Il note les zones douloureuses, recherche une surdité (atteinte du rocher), une complication neurologique, une arthropathie pagétique, une fracture...

-> Un examen biologique tous les 3 à 6 mois

Le contrôle des phosphatases alcalines sert à surveiller l'évolutivité de la maladie et à apprécier l'efficacité du traitement.

-> Un examen radiologique par an

Il évalue l'efficacité du traitement antiostéoclastique. Il est inutile de répéter la scintigraphie pour le suivi du patient ou pour apprécier l'efficacité du traitement.

- Pour l'AOMI

L'existence de la maladie de Paget induit une surveillance plus étroite de l'AOMI : mesures des pressions artérielles systoliques à la cheville, évaluation par écho-Doppler artériel et examen artériographique de l'aorte et des artères des membres inférieurs en cas de gêne fonctionnelle aggravée.

Plan de prise conseillé ->Didronel 200 mg : prise unique à 10 heures le matin (2 heures au moins avant ou après un repas). Avaler les comprimés avec un verre d'eau ou de jus de fruits. Eviter tout aliment riche en calcium (laitages...) qui en diminue l'absorption. -> Topalgic 50 mg : avaler les gélules avec de l'eau, en dehors des repas. Respecter un intervalle de 4 à 6 heures entre les prises. -> Aspégic 250 mg : boire immédiatement après dissolution complète dans un grand verre d'eau, de jus de fruits, de soda ou de lait. Moment de prise indifférent. -> Praxilène 200 mg : avaler le comprimé sans le croquer avec un grand verre d'eau au cours du repas. La prise sans boisson au moment du coucher peut entraîner une oesophagite locale.

Propositions de conseils au patient

- Rassurer

La maladie de Paget est bénigne à condition que le traitement soit bien suivi, ce qui implique de :

- respecter les posologies et le plan de prise ;

- signaler le traitement à tout médecin consulté ;

- contacter le médecin en cas d'apparition de symptômes inhabituels ou de douleurs exacerbées (fracture éventuelle).

- Eviter l'automédication

- Antitussifs à base de codéine, médicaments contenant de l'alcool (majoration de l'effet sédatif du tramadol) : attention au volant.

- AINS : augmentation du risque ulcérogène.

- Boire beaucoup d'eau

Boire 2 à 3 litres d'eau par jour car Praxilène peut favoriser les lithiases rénales oxalocalciques.

- Lutter contre l'AOMI

- Respecter les mesures hygiénodiététiques pour diminuer les facteurs de risque de l'athérosclérose : maintien de l'arrêt du tabac et lutte contre la surcharge pondérale.

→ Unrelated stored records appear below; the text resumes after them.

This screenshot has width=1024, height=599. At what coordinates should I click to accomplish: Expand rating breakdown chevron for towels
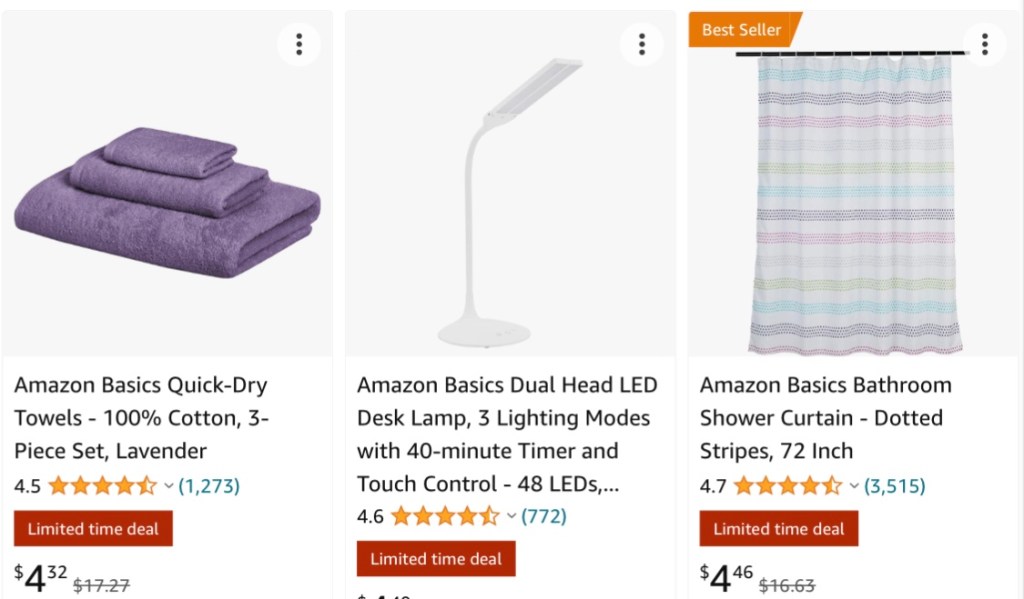[x=168, y=487]
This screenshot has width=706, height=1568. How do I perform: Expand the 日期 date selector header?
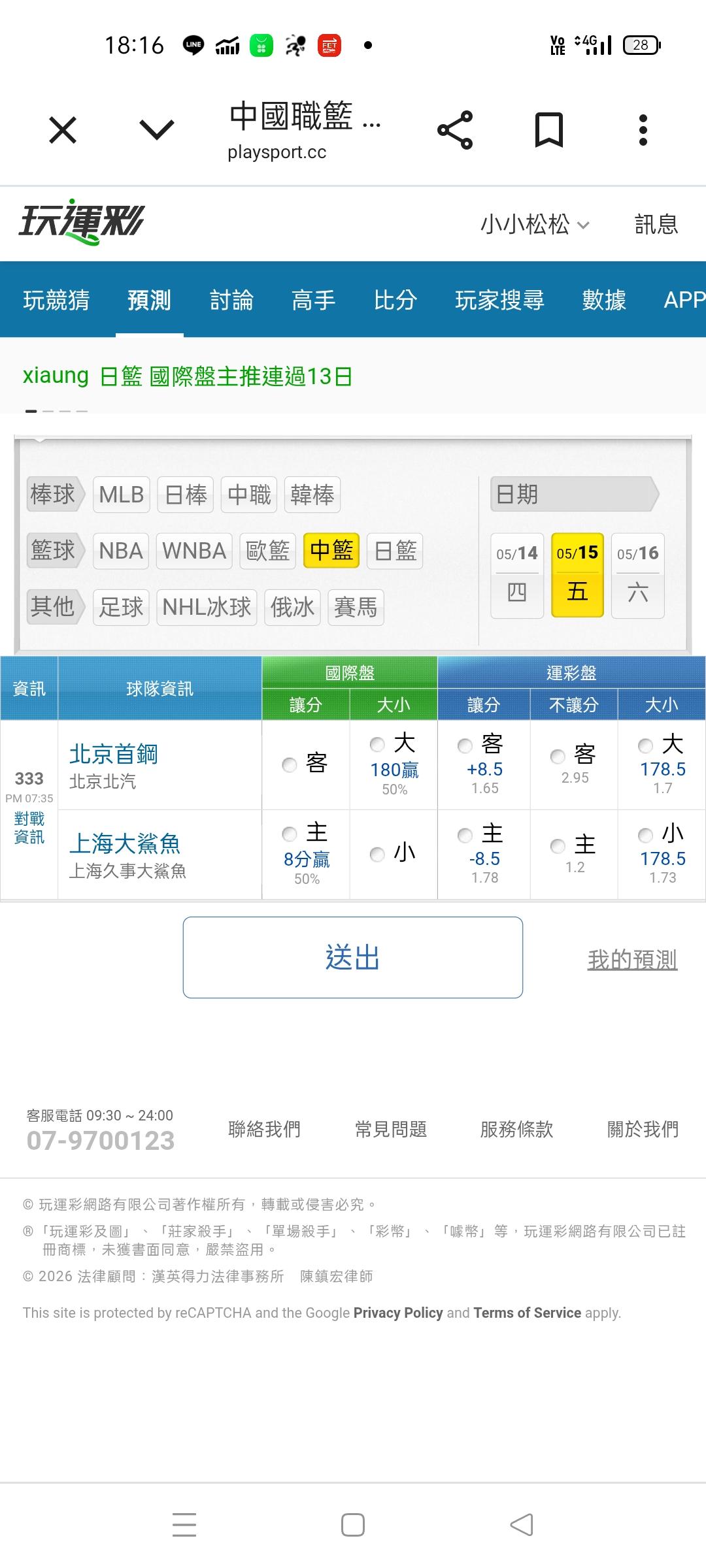[575, 494]
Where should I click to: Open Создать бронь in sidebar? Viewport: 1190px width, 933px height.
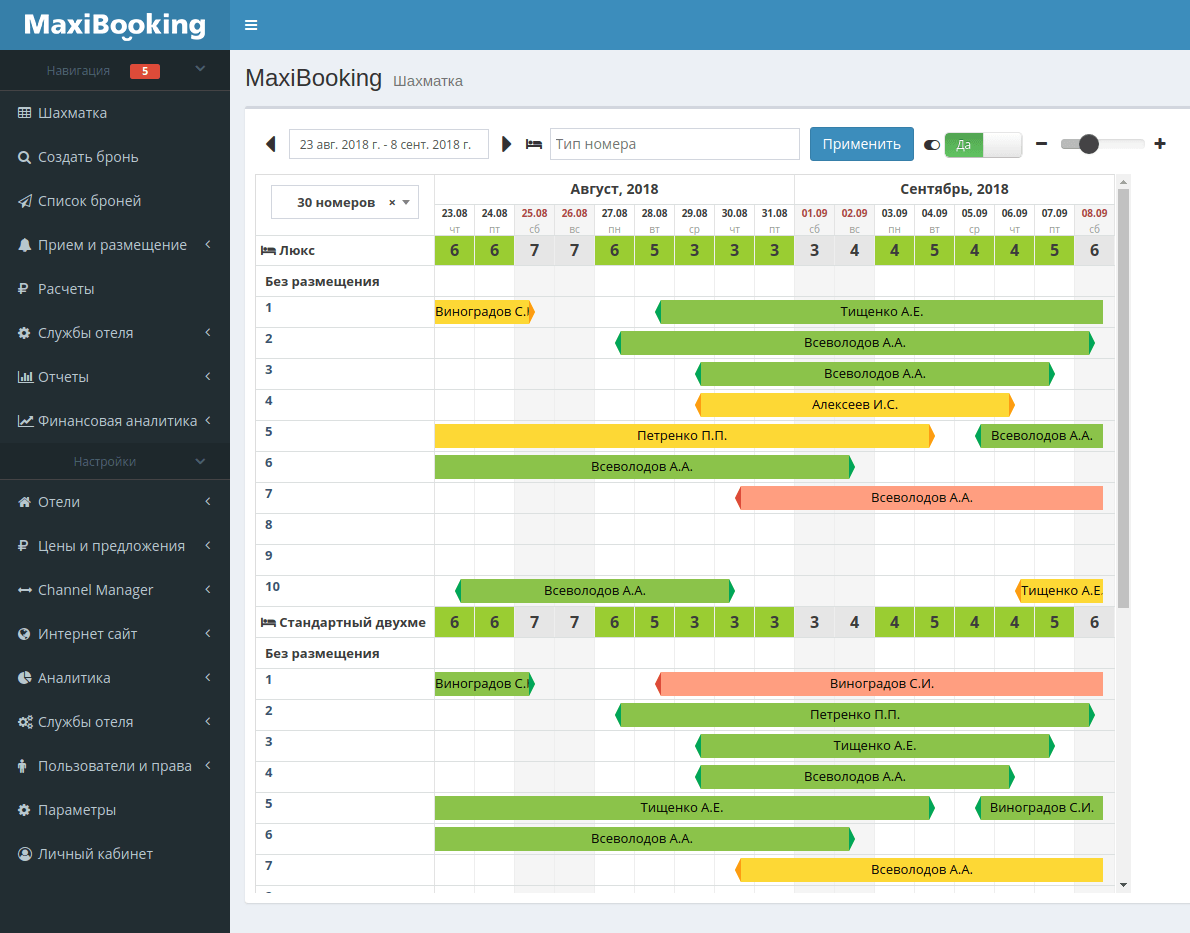tap(88, 157)
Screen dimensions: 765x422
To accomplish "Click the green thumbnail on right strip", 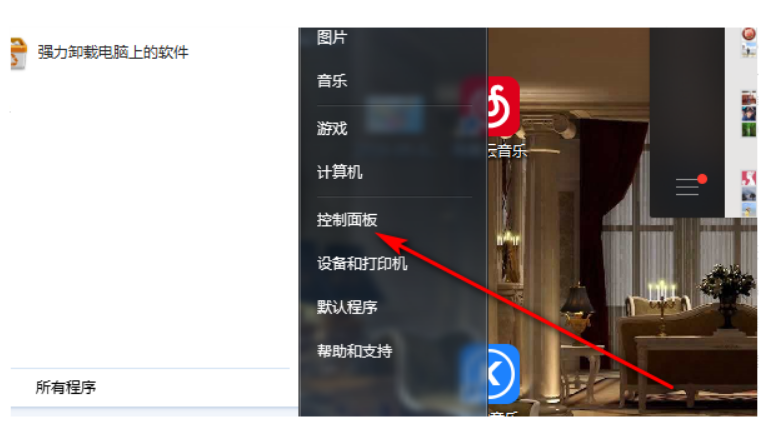I will tap(749, 129).
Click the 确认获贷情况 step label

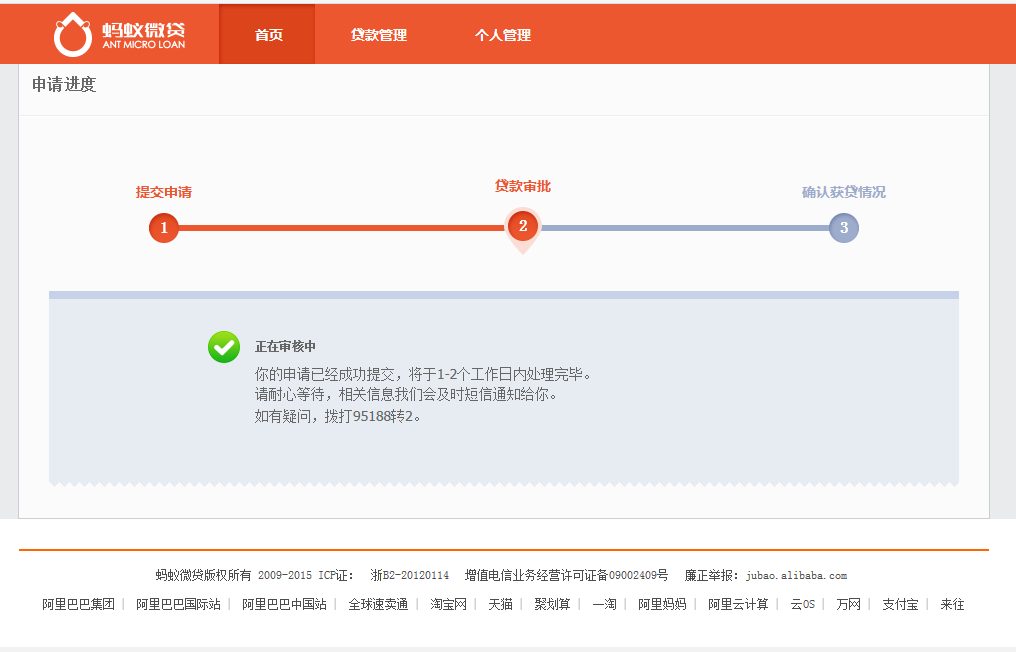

- Contrôler la tension au moins 1 fois par mois.

- Dormir avec les pieds surélevés.

- Sur avis médical, pratiquer une activité physique régulière adaptée (marche, vélo, natation...).

Par L. Chorfa-Bakir-Khodja, B. Sang, F. Brosille et Pr J. Calop, CEEPPPO, CHU de Grenoble

Qu'est-ce que la maladie de Paget ?

La maladie de Paget est une affection osseuse caractérisée anatomiquement par l'hypertrophie et la déformation d'une ou plusieurs pièces du squelette. On parle d'atteintes mono- ou polyostotiques. Elle progresse lentement au sein des os touchés alors que les os voisins restent indemnes. Elle peut entraîner des douleurs et des complications osseuses, articulaires ou neurologiques. Il n'y a pas de risque vital, sauf rare cas de dégénérescence sarcomateuse.

Epidémiologie

La maladie de Paget est rare avant 40 ans, mais sa fréquence augmente ensuite avec l'âge.

Elle atteint 3 à 4 % des personnes de plus de 45 ans et touche deux fois plus souvent l'homme que la femme. Hors pathologies malignes, il s'agit de la maladie osseuse la plus répandue après l'ostéoporose. Elle se rencontre plus souvent dans les pays anglo-saxons et chez les Blancs qu'en Afrique ou dans les pays scandinaves.

Les formes mono-osseuses représentent 10 à 25 % des cas et les atteintes pagétiques varient entre 3 et 6 par patient.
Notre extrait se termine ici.